• Document extract:
-=-=-

I have the dynamics of an aircraft described in terms of three nonlinear differential equations that are largely dependent on external variables. That is, variables that are NOT one of the three state variables. I can describe this thusly:
$V' = f(a, Cd, F, V, \theta)$;
$\psi$' = $f(a, Cl, F, V, b)$;
$\theta ' = f(a, Cl, F, V, \theta, b)$;
The state variables are $V, Psi$, and $\theta$. The relationships between the other variables $a, F, Cd, Cl, b$ are very complicated: $Cl$ is a function of a and $b$,$ F$ is a function of Theta, $V, Cl, a,$ etc. Suffice it to say the block diagram of this system is very complex.
I need to linearize this system so that I can tune a two PID controllers. In order to do that I need to first linearize the system (right?). My question is, how do you linearize a system like this when putting it into state space form doesn't seem to capture much of the actual dynamics? Do you just put in constant values for the other external variables that represent a certain mode of flight?
Let me save you a huge headache and point you to some of the extensive literature on classical autopilot design:
Blakelock
Stevens, Lewis, and Johnson
Bryson
Any of these books will have a long, belabored treatment of how to gain schedule on implicit flight parameters.

-=-=-

• Stored data:
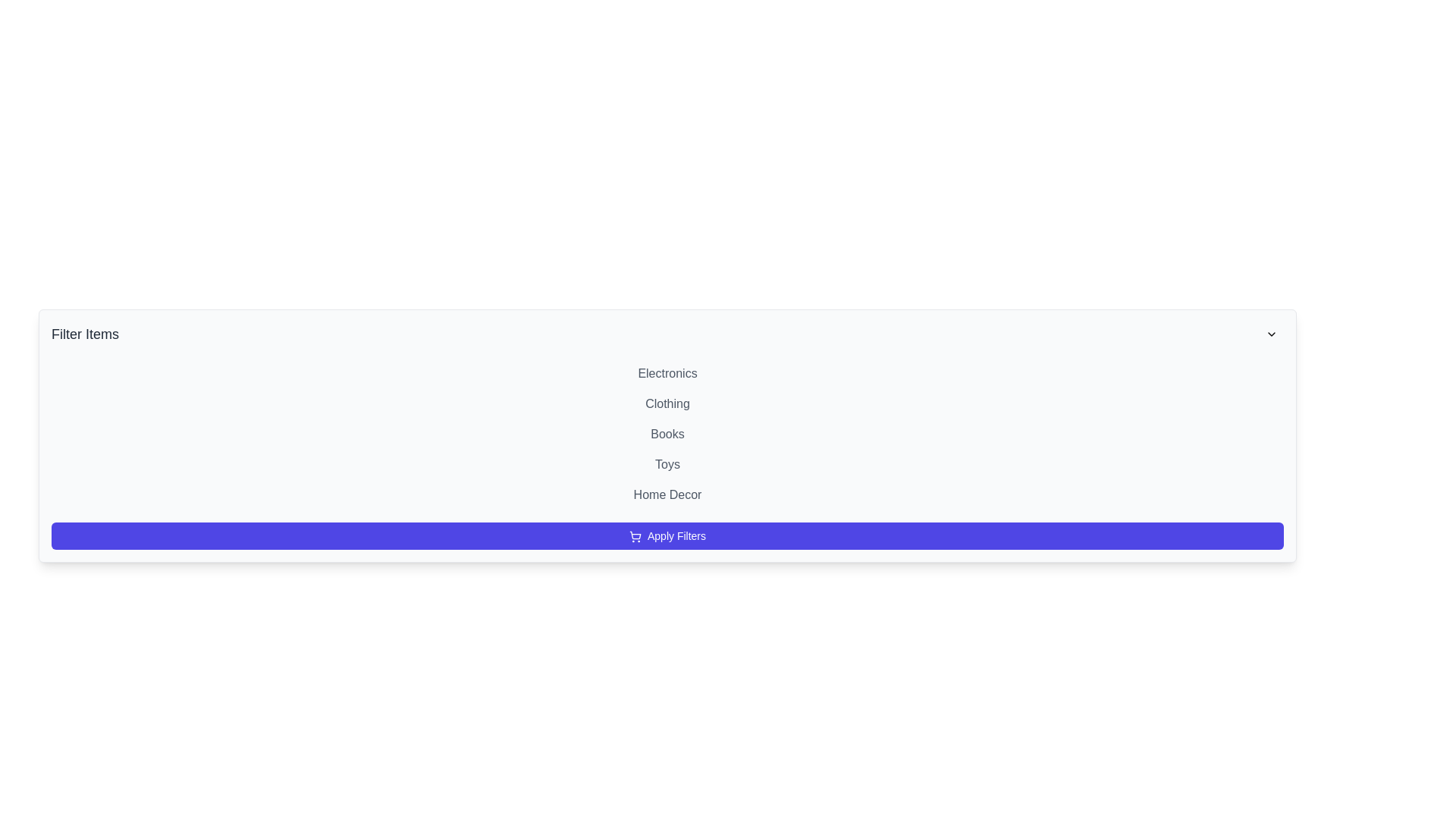 The height and width of the screenshot is (819, 1456). Describe the element at coordinates (1271, 333) in the screenshot. I see `the circular button with a chevron-down icon located to the far right of the 'Filter Items' section to change its background color` at that location.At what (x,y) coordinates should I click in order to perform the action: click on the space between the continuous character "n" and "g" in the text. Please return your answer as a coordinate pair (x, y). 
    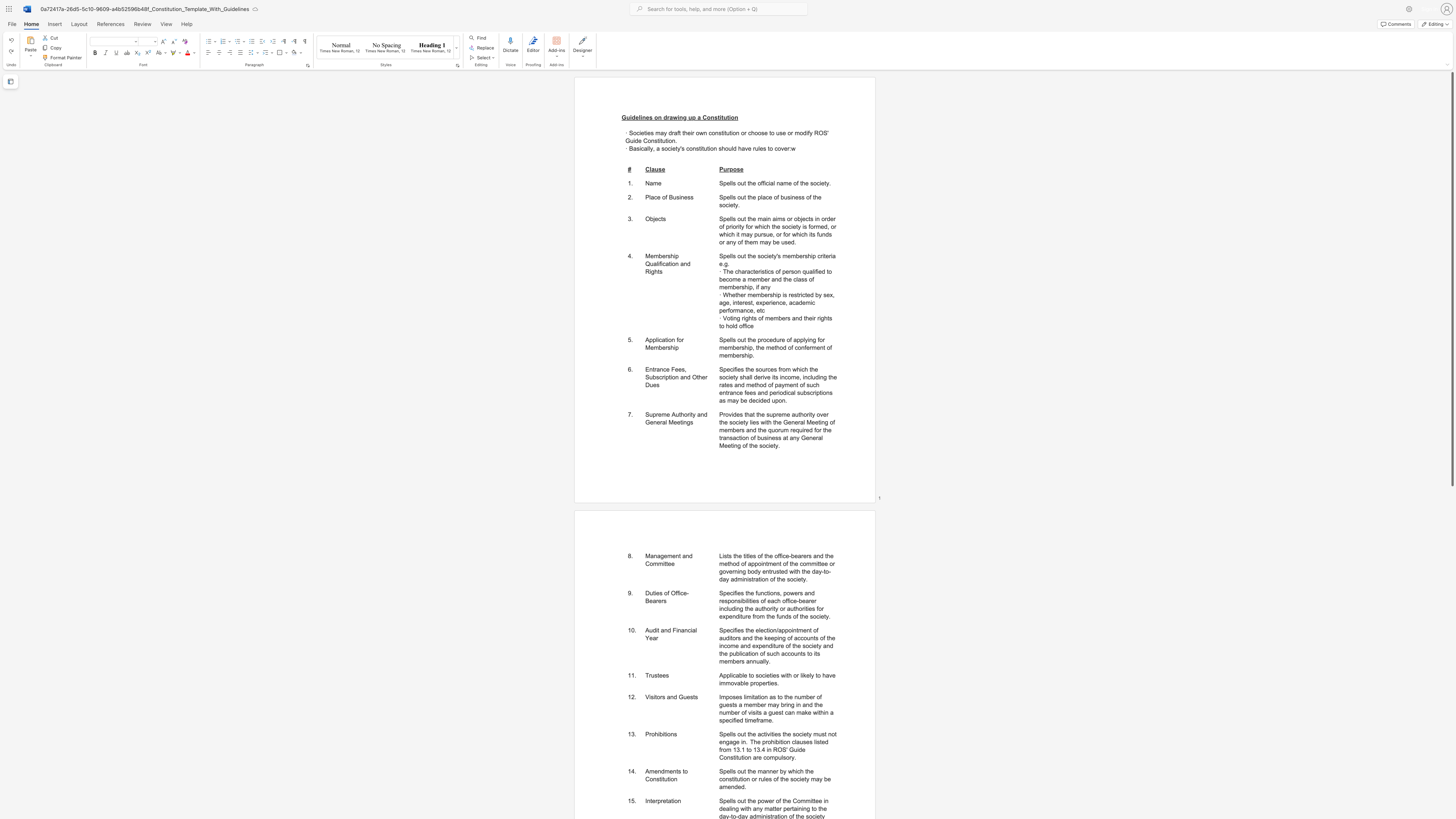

-=-=-

• What to do:
1) In the thread on linearizing aircraft dynamics, how many PID controllers does the poster need to tune?
2) From the thread on linearizing aircraft dynamics, copy the part that opens with the words containing "I have the dynamics" and closes with "is very complex.".

• Responses in order:
1) Two.

2)
I have the dynamics of an aircraft described in terms of three nonlinear differential equations that are largely dependent on external variables. That is, variables that are NOT one of the three state variables. I can describe this thusly:
$V' = f(a, Cd, F, V, \theta)$;
$\psi$' = $f(a, Cl, F, V, b)$;
$\theta ' = f(a, Cl, F, V, \theta, b)$;
The state variables are $V, Psi$, and $\theta$. The relationships between the other variables $a, F, Cd, Cl, b$ are very complicated: $Cl$ is a function of a and $b$,$ F$ is a function of Theta, $V, Cl, a,$ etc. Suffice it to say the block diagram of this system is very complex.